*Problem to solve*.
In the liver immunostaining text, which normal serum was added to the blocking solution for ICAM-1 staining?

*Text under study*.
Sections (5-μm thick) of paraformaldehyde-fixed liver tissues were prepared, and immunohistochemical staining was performed by the indirect peroxidase-conjugated streptavidin procedure as previously described (46). Following deparaffinization and rehydration, the sections were incubated for 15 min with a blocking solution consisting of PBS containing 0.5% IgG- and protease-free bovine serum albumin (Jackson ImmunoResearch Laboratories, West Grove, Pa.), 0.5% coldwater fish skin gelatin (Sigma Chemical Co.), and either 5% normal goat serum (for iNOS and HSP-32 staining), 5% normal rabbit serum (for TNF-α, CD14, and F4/80 staining), or 5% normal donkey serum (for ICAM-1 staining). Then an additional avidin-biotin blocking reagent (Vector Laboratories) was applied according to the manufacturer's instructions. The sections were incubated for 2 h with the primary antibodies, washed in PBS, and incubated for 30 min with biotinylated forms of either goat anti- rabbit IgG, rabbit anti-rat IgG, or donkey anti-goat IgG. After washing in PBS, the sections were treated for 15 min with 1% H2O2 (Sigma Chemical) in methanol to inactivate endogenous tissue peroxidases. The bound secondary antibodies were then detected with a peroxidase-streptavidin conjugate (BioGenex), and reaction sites were visualized using diaminobenzidine (DAB kit; Vector Laboratories). The sections were counterstained with Gill II hematoxylin (Shandon, Pittsburgh, Pa.).

Controls included liver sections from infected or LPS-stimulated mice incubated with normal rat, rabbit, or goat IgG instead of the corresponding primary antibodies. In addition, preabsorbing the TNF-α and iNOS antibodies for 60 min with a 10-fold molar excess of recombinant mouse TNF-α (Genentech, South San Francisco, Calif.) or iNOS peptide (Santa Cruz), respectively, eliminated all reactivity. The iNOS antibody also failed to react with liver tissue from LPS-stimulated iNOS-null mutant mice (NOS2tm/Lau; Jackson Laboratories).

*Material shown*.
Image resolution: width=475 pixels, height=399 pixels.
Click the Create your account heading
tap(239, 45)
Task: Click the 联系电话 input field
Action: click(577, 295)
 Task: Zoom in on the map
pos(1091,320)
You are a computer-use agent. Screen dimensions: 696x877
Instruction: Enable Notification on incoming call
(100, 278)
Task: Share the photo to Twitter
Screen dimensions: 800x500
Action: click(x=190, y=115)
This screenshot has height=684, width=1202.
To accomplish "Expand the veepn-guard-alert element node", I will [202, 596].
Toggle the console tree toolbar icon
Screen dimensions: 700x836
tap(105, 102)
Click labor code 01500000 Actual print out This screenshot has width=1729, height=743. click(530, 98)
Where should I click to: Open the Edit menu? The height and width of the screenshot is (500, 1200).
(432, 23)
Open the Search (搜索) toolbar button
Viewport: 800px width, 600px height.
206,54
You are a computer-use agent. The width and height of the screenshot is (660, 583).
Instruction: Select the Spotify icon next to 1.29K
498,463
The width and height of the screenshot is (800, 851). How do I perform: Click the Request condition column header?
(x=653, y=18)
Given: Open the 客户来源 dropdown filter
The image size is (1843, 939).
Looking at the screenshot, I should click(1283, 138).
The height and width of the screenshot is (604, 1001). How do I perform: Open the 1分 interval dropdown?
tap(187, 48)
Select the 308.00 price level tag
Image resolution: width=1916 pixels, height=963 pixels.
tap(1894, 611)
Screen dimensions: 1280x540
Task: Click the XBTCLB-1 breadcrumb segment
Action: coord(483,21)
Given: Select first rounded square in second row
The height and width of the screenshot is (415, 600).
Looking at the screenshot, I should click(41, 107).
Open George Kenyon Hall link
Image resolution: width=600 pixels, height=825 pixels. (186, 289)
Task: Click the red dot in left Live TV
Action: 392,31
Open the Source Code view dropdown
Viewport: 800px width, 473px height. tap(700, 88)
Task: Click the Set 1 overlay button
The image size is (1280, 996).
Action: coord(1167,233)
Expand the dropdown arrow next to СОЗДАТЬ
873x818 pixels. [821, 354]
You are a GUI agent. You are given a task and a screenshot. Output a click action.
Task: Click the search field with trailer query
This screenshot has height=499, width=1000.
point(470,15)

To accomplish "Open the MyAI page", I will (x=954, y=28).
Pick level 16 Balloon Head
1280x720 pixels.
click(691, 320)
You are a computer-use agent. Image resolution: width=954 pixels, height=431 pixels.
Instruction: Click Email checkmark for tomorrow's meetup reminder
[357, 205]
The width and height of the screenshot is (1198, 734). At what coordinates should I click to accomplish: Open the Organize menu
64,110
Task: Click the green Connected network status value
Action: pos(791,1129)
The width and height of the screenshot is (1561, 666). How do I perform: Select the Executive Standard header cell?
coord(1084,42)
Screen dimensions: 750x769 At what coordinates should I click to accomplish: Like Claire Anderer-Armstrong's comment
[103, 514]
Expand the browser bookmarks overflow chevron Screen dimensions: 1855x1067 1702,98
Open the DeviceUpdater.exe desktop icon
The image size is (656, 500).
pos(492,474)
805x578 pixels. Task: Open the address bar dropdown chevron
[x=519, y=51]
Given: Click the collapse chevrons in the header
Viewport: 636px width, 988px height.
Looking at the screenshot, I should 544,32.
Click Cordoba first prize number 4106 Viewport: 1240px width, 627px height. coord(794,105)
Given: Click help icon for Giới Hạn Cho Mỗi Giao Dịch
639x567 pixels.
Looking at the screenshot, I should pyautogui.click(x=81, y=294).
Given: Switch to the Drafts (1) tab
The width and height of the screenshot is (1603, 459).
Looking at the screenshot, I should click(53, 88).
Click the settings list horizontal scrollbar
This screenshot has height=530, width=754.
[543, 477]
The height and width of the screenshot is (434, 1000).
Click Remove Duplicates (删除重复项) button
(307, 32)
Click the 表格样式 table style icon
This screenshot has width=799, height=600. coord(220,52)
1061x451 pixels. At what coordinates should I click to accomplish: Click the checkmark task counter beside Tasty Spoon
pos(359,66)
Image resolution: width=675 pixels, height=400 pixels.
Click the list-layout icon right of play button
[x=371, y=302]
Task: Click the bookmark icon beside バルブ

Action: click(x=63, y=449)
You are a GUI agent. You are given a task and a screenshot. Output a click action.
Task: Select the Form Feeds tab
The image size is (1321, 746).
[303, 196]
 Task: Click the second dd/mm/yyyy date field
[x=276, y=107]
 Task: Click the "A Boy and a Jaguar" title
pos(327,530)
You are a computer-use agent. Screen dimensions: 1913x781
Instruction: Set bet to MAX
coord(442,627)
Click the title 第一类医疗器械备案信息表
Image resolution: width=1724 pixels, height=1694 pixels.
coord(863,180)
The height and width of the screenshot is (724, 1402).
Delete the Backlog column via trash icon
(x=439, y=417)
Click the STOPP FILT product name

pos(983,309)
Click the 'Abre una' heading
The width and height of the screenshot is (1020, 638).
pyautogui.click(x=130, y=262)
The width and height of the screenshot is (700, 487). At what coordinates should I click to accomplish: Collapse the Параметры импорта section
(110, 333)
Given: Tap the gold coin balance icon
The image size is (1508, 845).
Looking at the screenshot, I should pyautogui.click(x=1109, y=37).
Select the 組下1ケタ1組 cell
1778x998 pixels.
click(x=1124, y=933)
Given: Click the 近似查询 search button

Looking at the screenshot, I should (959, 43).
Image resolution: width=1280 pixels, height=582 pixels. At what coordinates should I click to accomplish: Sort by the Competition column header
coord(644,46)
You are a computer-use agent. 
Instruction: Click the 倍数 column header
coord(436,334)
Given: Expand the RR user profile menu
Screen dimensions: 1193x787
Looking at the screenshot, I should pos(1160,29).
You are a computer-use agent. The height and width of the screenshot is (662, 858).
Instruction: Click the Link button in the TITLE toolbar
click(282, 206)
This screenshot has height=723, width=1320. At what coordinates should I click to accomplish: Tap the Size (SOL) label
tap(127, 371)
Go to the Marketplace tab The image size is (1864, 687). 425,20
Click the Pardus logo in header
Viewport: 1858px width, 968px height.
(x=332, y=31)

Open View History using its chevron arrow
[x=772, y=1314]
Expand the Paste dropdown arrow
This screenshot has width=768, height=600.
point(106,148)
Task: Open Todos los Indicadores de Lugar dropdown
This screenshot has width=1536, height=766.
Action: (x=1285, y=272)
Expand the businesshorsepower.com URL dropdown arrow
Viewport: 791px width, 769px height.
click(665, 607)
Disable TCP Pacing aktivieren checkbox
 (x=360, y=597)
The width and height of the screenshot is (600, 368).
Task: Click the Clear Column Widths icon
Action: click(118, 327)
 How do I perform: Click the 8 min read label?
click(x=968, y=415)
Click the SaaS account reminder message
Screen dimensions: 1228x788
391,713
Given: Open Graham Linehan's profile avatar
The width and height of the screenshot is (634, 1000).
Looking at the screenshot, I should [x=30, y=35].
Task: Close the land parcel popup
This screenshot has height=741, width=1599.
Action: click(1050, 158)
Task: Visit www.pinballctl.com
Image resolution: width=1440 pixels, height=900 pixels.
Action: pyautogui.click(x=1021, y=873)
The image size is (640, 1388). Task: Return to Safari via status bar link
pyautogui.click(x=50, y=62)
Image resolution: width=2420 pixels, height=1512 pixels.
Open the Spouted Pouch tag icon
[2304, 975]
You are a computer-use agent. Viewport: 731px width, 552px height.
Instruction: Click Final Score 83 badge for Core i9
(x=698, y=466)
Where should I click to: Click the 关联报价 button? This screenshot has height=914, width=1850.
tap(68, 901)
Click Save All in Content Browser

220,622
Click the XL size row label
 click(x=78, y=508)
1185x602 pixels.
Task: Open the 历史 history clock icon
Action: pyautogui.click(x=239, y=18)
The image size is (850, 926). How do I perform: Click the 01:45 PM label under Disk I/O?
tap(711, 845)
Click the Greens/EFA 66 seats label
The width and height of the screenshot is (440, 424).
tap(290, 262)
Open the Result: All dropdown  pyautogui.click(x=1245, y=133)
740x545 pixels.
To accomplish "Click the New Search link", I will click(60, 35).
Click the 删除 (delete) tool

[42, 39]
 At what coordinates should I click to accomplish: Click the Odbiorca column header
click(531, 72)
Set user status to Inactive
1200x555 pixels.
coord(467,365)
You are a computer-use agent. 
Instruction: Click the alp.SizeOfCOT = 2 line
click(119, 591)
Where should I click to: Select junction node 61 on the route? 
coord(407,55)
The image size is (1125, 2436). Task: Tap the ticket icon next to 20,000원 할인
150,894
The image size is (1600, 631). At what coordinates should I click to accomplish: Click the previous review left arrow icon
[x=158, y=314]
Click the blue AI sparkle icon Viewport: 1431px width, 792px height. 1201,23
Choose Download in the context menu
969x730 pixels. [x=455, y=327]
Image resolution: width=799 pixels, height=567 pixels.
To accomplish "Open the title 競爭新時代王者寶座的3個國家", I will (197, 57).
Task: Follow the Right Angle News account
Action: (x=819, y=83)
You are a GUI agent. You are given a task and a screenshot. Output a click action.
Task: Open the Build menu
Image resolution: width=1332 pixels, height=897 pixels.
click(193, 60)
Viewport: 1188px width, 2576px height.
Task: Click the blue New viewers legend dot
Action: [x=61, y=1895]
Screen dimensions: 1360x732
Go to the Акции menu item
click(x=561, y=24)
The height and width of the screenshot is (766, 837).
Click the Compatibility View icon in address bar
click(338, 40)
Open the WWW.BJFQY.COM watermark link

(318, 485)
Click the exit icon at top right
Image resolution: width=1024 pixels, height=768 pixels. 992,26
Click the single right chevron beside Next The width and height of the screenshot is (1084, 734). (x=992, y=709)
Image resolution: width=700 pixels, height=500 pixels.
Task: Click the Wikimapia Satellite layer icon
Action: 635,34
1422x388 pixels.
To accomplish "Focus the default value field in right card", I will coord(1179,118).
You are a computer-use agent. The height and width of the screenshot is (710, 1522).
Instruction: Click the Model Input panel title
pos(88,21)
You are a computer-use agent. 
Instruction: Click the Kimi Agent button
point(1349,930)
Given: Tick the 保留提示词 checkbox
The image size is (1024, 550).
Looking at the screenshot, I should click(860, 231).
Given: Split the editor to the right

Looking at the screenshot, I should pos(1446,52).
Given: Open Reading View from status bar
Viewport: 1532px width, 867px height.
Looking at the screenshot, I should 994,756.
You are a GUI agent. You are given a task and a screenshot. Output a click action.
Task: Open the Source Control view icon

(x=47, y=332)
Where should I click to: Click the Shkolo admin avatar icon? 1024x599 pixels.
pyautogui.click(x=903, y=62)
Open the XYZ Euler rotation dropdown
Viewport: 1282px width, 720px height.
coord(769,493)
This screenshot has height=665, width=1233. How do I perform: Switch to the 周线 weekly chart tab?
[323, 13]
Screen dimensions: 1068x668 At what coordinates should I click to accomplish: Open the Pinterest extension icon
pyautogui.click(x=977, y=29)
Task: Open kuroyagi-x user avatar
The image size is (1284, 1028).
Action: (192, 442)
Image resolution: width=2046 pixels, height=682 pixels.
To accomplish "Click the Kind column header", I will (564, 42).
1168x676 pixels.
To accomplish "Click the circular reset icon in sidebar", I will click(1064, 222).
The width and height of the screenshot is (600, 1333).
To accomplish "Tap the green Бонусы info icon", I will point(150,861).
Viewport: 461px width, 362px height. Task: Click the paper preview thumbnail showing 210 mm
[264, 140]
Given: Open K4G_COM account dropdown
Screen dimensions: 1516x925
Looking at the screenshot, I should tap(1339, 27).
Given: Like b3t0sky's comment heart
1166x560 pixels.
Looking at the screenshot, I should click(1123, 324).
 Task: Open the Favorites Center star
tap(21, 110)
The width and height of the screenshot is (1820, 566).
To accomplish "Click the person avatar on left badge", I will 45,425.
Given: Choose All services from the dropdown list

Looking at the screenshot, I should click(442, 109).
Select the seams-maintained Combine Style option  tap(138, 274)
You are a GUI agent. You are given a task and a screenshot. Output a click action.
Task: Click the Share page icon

*Task solution*.
5% normal donkey serum